> **Tasks and exercises**:
1: Copy the part of the IoT data analysis text from "Code Structure" up to and including "on shared data.".
2: Answer these questions using the IoT data analysis text.
(a) Which Python dependencies does the setup say to install?
(b) What does the Callback class do?
(c) Where is the processed data sent once processing is complete?
3: For each statement, say whether the IoT data analysis text supports it. Answer yes or no, and quote the words of the text that decide it.
(a) Outliers in temperature and pressure data are identified with a Z-score calculation.
(b) Future data values are predicted with a neural network.
(c) Long-term data management relies on a local storage system.

> **Excerpted text**:
==============================
The data engineering pipeline encompasses crucial stages, beginning with data pre-processing. Raw temperature data is subjected to necessary transformations and cleaning processes to ensure accuracy and consistency. Subsequently, the pre-processed data is channeled into a visualization module, where it is translated into informative visual representations. To facilitate long-term data management, a cloud-based storage system is implemented.

IoT Flow chart (1)

Advanced IoT Data Analysis Model ( DEP Unit )

Overview

We have developed a sophisticated model for IoT data analysis, primarily focusing on temperature and pressure data received from an IOT device's remote destinations. This model is an integration of advanced data processing techniques and machine learning, specifically designed to enhance the capabilities of IoT systems in environmental monitoring.

Key Features

  • MQTT Communication: Utilizes AWS IoT MQTT and MQTTSN for data transmission.
  • Data Processing: Implements outlier detection, linear regression for future data prediction, and median filtering.
  • Threaded Execution: Employs threading for simultaneous data processing tasks.
  • Environmental Monitoring: Focused on processing temperature and pressure data from IoT sensors.

Technologies Used

  • Python
  • AWSIoTPythonSDK
  • numpy
  • threading
  • sklearn

Setup and Installation

  • Install Python dependencies: sklearn, numpy, AWSIoTPythonSDK.
  • Configure AWS IoT MQTT Client with the required certificates and endpoint.

    See gudied steps in "Getting Started Section"

Usage

  1. Configure MQTT client with appropriate credentials and endpoint.
  2. Subscribe to desired MQTT topics for receiving temperature and pressure data.
  3. The script processes incoming data, detecting outliers ( See "Outliers/Anomalies handling with Median Filtering, Zscore method and Impution " ) and predicting future values using linear regression ( check the detailed description on "Linear Regression Model" section.
  4. Processed data is published back to an MQTT topic.

Code Structure

  • Data Collection: The Callback class handles incoming MQTT messages and triggers data processing.
  • Outlier Detection: Implements Z-score calculation to identify outliers in temperature and pressure data.
  • Data Processing Threads: Separate threads for processing temperature and pressure data using linear regression.
  • MQTT Configuration and Management: Setup and manage MQTT and MQTTSN clients for data communication.
  • Data Synchronization: Uses threading locks for thread-safe operations on shared data.

In summary, our modal takes raw sensor data, cleanses it through outlier detection and handling, and then uses the cleaned data to train a linear regression model for predicting future values. This process enhances the reliability of the data used for predictions and ensures that the model's outputs are based on accurate and representative information.
==============================
> **Material supplied**:

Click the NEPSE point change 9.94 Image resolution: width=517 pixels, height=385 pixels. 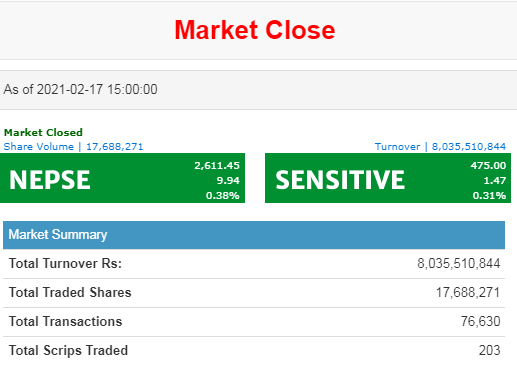point(228,180)
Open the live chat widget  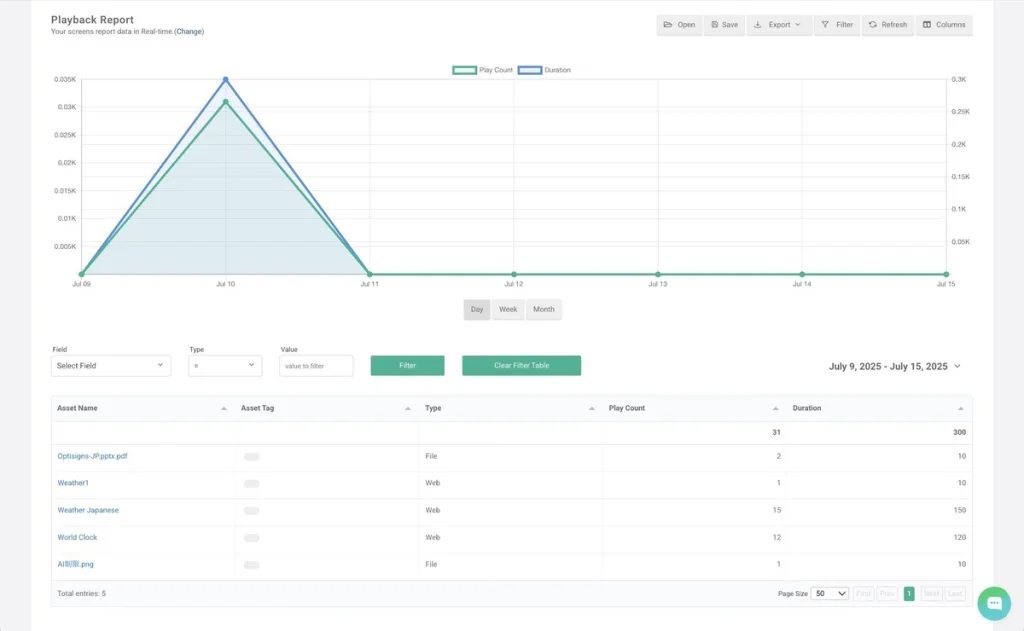click(994, 603)
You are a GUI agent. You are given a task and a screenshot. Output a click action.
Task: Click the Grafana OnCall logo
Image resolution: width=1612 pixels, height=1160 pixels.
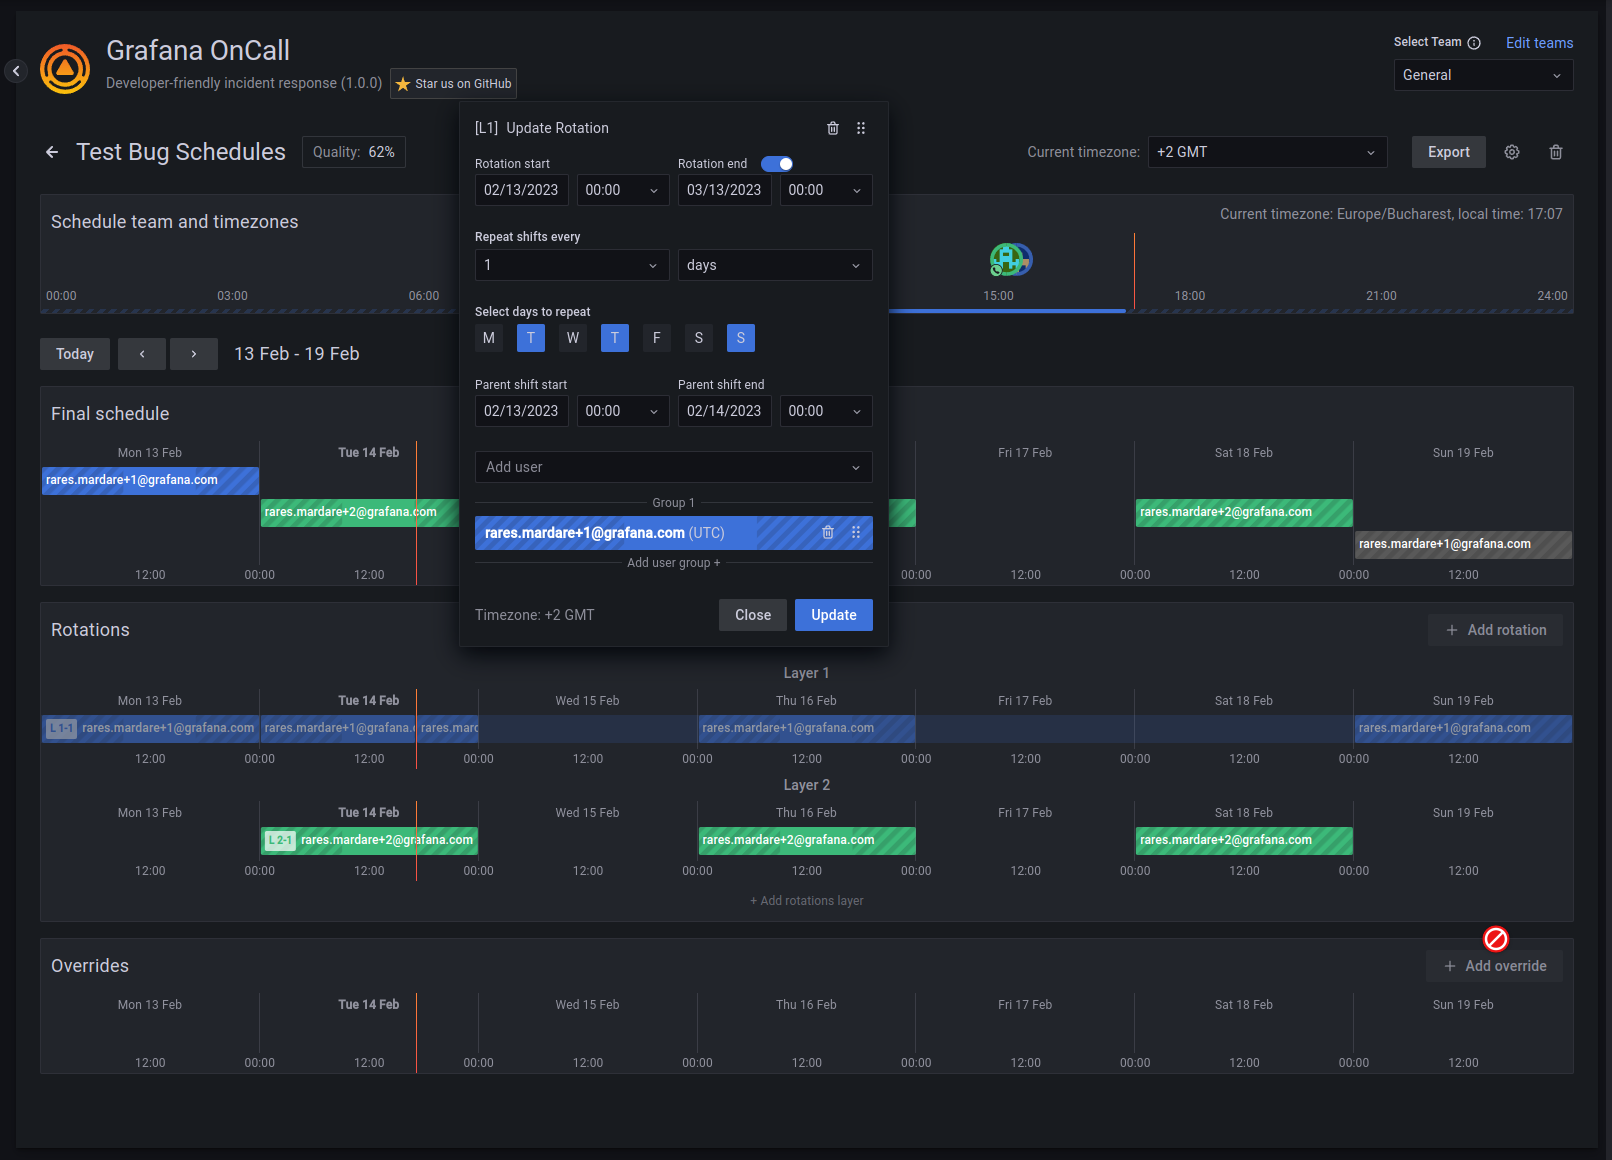pos(64,68)
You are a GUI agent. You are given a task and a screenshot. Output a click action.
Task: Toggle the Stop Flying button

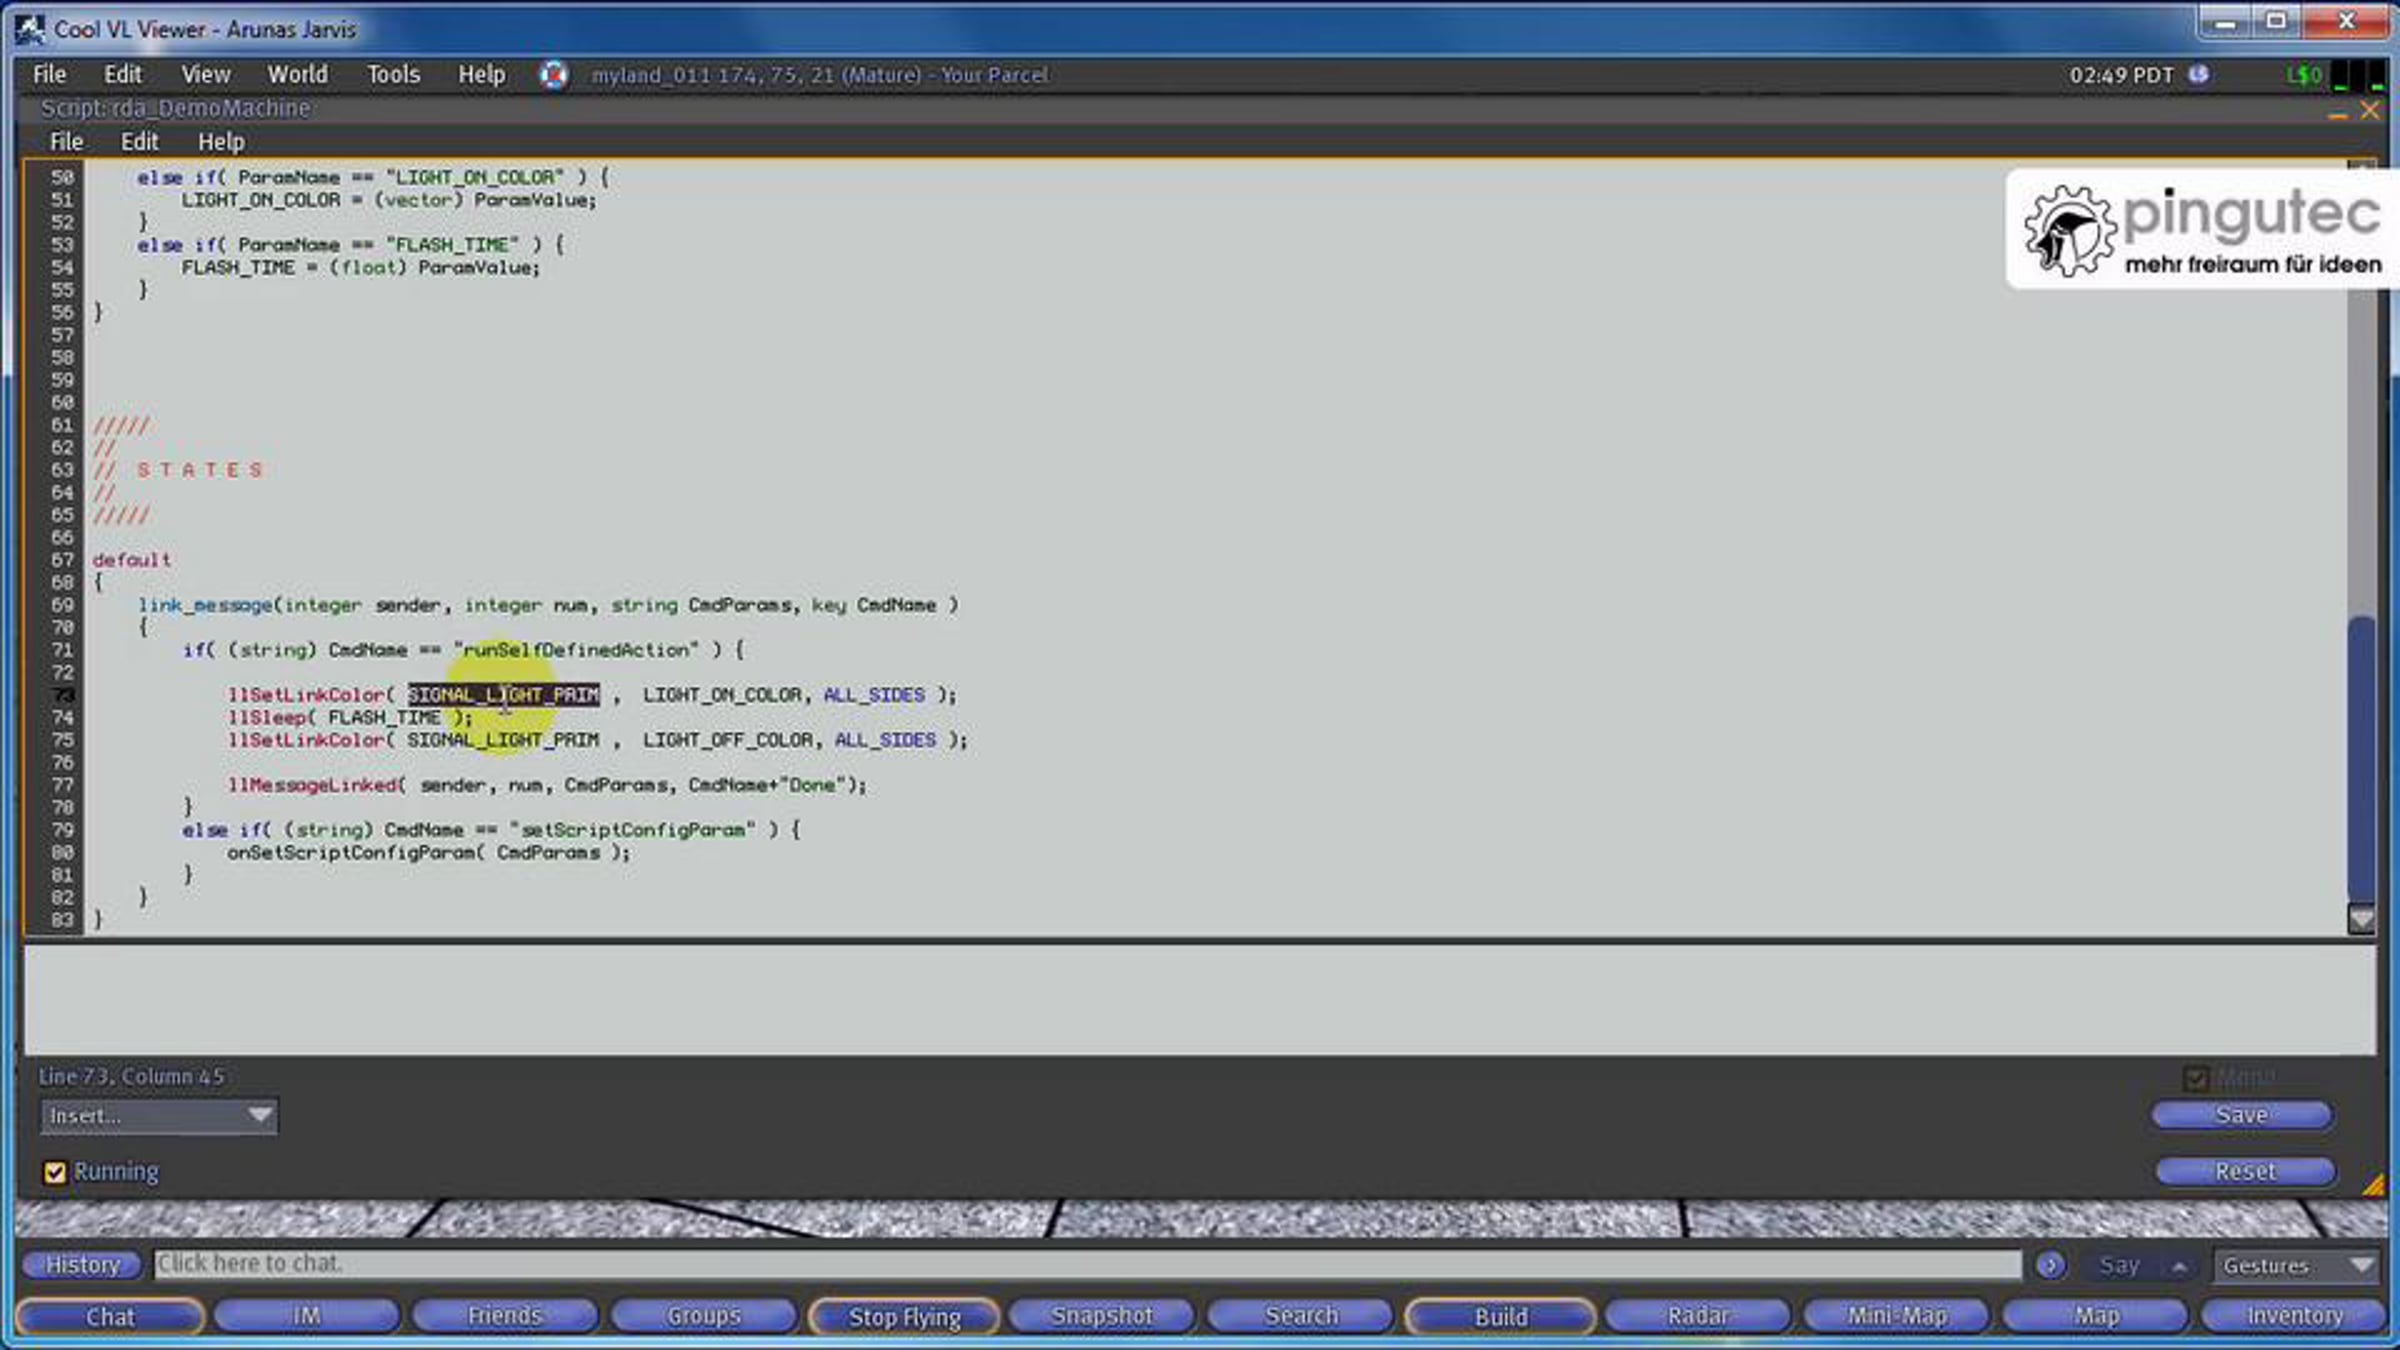pyautogui.click(x=904, y=1317)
==============================
> **Responses for each task**:
1:
Code Structure

  • Data Collection: The Callback class handles incoming MQTT messages and triggers data processing.
  • Outlier Detection: Implements Z-score calculation to identify outliers in temperature and pressure data.
  • Data Processing Threads: Separate threads for processing temperature and pressure data using linear regression.
  • MQTT Configuration and Management: Setup and manage MQTT and MQTTSN clients for data communication.
  • Data Synchronization: Uses threading locks for thread-safe operations on shared data.

2:
(a) sklearn, numpy, and AWSIoTPythonSDK.
(b) It handles incoming MQTT messages and triggers data processing.
(c) It is published back to an MQTT topic.

3:
(a) Yes: "Implements Z-score calculation to identify outliers in temperature and pressure data."
(b) No: "Implements outlier detection, linear regression for future data prediction, and median filtering."
(c) No: "To facilitate long-term data management, a cloud-based storage system is implemented."